## [JOB]
Reproduce the lines word for word, starting with the first line and continuing through the line that contains "Looking at the screenshot, I should 708,292.", including both.

— BEGIN —

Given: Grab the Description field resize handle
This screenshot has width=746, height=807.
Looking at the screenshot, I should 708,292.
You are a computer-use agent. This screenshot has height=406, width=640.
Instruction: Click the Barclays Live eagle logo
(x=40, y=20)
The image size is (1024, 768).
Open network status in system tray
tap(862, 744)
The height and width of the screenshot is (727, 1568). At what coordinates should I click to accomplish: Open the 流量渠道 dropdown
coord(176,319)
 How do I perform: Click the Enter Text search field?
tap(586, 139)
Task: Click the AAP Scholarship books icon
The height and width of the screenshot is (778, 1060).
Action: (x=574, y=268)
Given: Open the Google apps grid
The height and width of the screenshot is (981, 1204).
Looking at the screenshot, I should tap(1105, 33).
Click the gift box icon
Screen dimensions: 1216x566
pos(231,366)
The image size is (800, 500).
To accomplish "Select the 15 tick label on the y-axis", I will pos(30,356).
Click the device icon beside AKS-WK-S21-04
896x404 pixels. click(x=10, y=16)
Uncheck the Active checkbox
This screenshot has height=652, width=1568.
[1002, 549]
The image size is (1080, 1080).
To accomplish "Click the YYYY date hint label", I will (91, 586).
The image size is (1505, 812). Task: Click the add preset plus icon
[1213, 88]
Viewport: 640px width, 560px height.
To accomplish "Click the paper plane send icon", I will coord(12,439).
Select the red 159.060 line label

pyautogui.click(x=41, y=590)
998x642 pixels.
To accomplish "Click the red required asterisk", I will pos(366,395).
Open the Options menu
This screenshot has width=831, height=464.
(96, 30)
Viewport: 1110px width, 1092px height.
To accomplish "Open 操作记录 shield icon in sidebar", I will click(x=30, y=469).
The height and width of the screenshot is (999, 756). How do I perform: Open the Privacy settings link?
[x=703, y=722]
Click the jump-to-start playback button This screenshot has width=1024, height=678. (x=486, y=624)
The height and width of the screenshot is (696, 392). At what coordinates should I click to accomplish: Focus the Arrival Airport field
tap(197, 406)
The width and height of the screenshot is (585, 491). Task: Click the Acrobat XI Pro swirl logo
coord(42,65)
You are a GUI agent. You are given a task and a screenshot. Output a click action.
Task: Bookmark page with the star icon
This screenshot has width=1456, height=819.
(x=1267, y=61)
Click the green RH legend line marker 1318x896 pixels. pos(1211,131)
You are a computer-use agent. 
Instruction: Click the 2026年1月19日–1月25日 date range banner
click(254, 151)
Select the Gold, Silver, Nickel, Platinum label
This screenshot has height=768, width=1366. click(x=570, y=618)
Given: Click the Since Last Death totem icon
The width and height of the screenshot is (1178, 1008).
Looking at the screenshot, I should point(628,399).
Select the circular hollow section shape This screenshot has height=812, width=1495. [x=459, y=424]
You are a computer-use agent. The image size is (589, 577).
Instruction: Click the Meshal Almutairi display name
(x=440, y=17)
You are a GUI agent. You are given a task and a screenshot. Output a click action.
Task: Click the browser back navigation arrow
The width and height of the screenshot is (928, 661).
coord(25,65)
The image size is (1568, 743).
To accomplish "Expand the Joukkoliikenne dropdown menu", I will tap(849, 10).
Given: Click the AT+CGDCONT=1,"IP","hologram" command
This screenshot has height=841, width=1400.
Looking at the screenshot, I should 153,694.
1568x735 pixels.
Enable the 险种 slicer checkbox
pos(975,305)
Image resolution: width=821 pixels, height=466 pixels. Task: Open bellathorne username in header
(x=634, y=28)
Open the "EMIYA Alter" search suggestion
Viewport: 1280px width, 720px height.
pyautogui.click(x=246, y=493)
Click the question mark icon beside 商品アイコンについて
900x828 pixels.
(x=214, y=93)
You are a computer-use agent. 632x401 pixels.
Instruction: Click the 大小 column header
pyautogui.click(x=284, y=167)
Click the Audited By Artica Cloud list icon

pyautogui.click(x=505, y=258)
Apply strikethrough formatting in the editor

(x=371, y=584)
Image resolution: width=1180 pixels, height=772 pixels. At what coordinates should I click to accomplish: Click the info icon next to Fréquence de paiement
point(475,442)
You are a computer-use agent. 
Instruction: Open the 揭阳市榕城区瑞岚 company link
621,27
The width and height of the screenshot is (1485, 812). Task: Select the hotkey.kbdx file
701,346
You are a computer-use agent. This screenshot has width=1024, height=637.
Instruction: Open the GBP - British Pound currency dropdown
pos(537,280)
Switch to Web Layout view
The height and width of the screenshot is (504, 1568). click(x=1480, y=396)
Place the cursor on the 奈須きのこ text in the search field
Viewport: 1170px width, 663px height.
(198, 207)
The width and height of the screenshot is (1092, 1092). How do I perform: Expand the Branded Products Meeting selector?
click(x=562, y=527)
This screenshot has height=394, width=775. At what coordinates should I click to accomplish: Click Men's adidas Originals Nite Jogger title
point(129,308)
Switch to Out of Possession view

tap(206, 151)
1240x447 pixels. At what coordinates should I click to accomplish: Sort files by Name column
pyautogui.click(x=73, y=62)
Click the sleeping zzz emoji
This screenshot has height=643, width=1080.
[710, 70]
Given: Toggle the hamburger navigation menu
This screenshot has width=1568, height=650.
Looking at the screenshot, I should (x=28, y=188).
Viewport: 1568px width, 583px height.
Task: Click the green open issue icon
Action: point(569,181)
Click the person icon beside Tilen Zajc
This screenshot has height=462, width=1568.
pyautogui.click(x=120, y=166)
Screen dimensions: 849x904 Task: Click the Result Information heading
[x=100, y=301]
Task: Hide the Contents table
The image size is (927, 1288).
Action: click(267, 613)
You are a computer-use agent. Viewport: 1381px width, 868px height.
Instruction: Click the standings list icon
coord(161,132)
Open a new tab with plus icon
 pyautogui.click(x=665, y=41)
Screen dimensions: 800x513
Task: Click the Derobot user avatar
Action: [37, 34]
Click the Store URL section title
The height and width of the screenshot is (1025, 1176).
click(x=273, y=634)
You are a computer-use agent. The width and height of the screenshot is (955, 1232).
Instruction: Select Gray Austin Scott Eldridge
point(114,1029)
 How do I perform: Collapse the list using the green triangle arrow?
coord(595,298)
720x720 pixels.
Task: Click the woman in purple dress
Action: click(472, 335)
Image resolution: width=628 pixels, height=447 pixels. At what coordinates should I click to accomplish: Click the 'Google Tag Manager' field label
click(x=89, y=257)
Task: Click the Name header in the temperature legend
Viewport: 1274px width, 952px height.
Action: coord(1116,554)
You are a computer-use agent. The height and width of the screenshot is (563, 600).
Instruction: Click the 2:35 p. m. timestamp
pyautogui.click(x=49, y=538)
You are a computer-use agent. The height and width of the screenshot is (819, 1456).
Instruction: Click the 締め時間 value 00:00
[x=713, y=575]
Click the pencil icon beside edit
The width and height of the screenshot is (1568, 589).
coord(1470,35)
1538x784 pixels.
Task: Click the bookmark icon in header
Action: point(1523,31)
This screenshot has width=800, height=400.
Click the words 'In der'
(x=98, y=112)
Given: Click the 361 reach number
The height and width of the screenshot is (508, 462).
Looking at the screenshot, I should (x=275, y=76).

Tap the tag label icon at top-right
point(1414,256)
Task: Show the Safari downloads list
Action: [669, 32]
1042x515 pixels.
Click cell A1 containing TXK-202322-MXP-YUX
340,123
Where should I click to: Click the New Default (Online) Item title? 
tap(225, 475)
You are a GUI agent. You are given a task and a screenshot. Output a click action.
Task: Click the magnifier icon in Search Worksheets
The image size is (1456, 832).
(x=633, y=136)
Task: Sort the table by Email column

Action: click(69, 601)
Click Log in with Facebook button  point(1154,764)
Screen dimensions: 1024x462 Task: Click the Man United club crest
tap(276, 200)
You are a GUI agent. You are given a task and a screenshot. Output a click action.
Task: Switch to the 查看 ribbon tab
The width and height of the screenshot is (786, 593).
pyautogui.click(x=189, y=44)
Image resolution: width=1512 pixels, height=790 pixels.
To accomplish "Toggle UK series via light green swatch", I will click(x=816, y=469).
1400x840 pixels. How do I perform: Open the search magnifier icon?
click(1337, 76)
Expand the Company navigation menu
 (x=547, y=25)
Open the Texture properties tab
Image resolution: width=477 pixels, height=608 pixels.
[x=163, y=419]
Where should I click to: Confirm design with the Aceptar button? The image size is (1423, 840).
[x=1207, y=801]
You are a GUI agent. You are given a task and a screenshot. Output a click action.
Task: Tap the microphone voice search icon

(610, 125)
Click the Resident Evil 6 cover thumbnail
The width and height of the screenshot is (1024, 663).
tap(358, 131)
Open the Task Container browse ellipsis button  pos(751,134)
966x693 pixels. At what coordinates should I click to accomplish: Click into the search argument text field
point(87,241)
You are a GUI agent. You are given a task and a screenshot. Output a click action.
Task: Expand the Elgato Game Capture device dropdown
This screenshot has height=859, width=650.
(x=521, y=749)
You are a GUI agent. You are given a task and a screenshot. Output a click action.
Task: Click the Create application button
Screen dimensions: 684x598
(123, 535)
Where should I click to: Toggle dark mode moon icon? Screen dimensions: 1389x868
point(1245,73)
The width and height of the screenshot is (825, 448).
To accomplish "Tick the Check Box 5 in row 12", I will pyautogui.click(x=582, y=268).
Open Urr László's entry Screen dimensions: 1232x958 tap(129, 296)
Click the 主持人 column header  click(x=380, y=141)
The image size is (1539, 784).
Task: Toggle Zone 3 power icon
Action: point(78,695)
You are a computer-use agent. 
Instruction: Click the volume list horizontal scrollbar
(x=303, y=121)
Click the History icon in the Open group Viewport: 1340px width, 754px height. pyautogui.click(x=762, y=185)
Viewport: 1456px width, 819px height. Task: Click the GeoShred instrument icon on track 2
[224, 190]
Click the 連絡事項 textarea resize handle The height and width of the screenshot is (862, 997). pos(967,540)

— END —

## [WRITTEN RESPONSE]
Given: Grab the Description field resize handle
This screenshot has width=746, height=807.
Looking at the screenshot, I should 708,292.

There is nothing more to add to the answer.